## START Extracted material

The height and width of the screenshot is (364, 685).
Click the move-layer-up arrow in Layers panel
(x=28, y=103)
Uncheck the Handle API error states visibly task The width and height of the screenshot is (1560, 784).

## END Extracted material
## START Extracted material

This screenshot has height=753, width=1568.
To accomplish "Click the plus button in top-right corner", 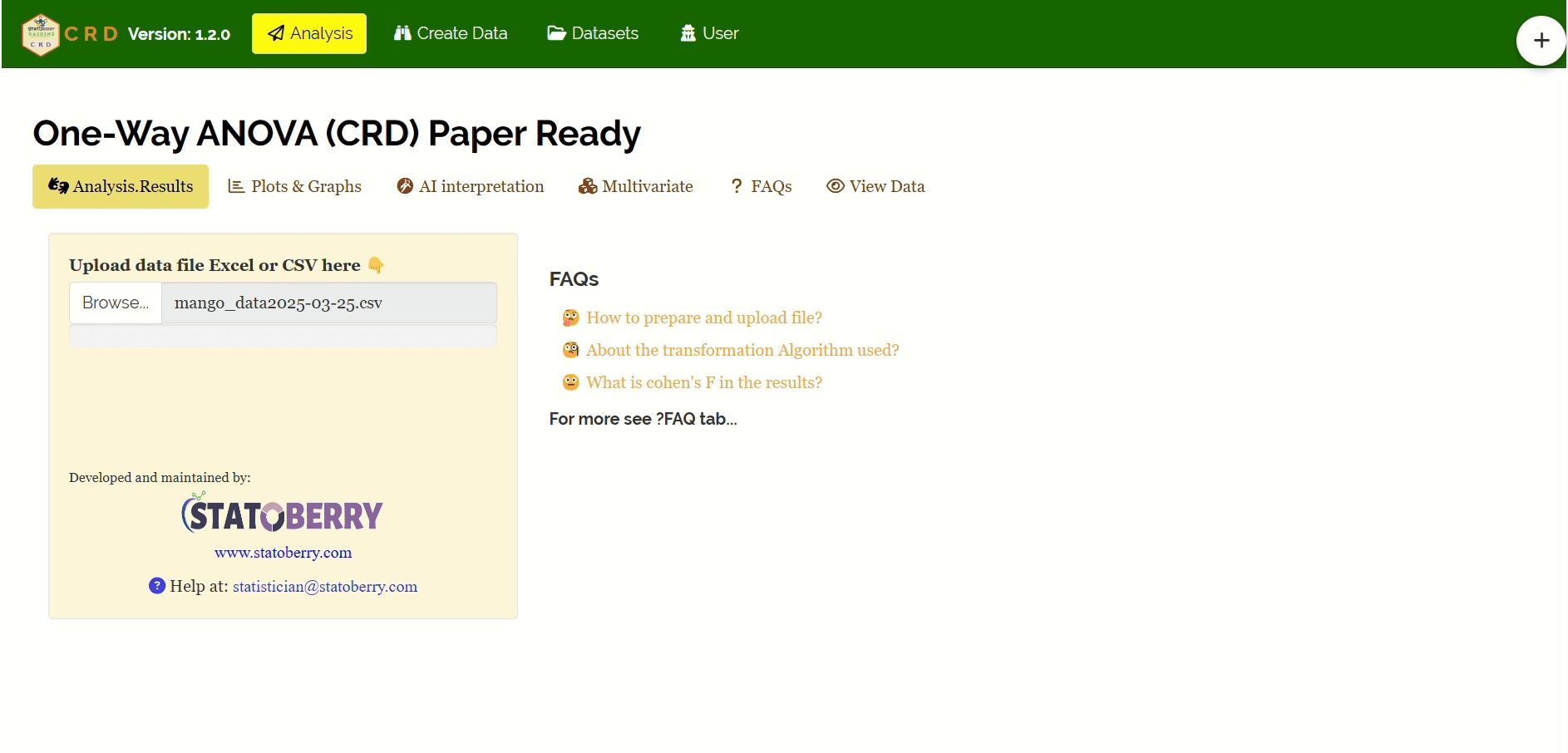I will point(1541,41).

## END Extracted material

- **Written request**
Show each line of the data above that contains the string "screenshot", treating uppercase and lowercase as different.

- **Output**
The height and width of the screenshot is (364, 685).
Uncheck the Handle API error states visibly task The width and height of the screenshot is (1560, 784).
This screenshot has height=753, width=1568.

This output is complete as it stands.